でも、私が15歳の時、すごい高熱を出して入院した時、すごく素敵な看護師さんが優しく見守ってくれた姿を見て、私も大人になったら誰かのお役に立ちたいと思って資格を取った。
もちろんその後、病気は治り退院した。その後もその看護師の方はすごく仲良くしてくださっている。伊東美和さんっていうんだ。
美和さんは私が資格の勉強をしていて、挫けそうな時に、
「あなたはすごいものを本当は持っているのよ!自信持って!」
と励ましてくれた。
私の名前はかの子だけど、父がバンビみたいだと"鹿の子"って名づけたんだ。
"鹿の子"じゃ変だから、"かの子"になったんだけど、自分ではバンビみたいにかわいいと思ってないし、もし"鹿の子"だとしたら臆病なところかな、と思っている。
そんな私も好きになってくれる人がいて尚輝っていうんだけど、大学の頃、よく話していた。私は何も言えずに、いつもうなづくだけだった。
それでも私たちは知らない間にお付き合いを始めた。
お付き合いしてからも私は尚輝に話しかけられても、たとえばお食事なんかでも
「かの子ちゃん、何食べたい?」
と聞かれても、私は
「あの………私はなんでもいい……。
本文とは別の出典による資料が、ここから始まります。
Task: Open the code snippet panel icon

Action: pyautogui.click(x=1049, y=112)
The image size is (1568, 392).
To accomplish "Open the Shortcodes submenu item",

」というだけ。
尚輝はすごくやさしくて、私は知らない間にとても大好きになっていた。
ある日突然、尚輝がモジモジして、なんだろう?と思うとプロポーズだった。
「あの……かの子ちゃん、俺、大事にするから。
だから、その…俺と結婚して欲しいんだ。ダメかな?」
私は泣きそうだったけど、目一杯の笑顔をつくって
「ダメじゃないよ。私、尚輝くんと結婚したい!」
私はとても足がつかないくらい、嬉しさと喜びとで体がガタガタ震えた。
「やった!絶対幸せにするからな!」
尚輝は震える私の体を抱きしめ、震えを包みこむようにやさしく抱きしめた。天地が震えても抱きしめるような尚輝のあたたかさに包まれて私はすごく幸せだった。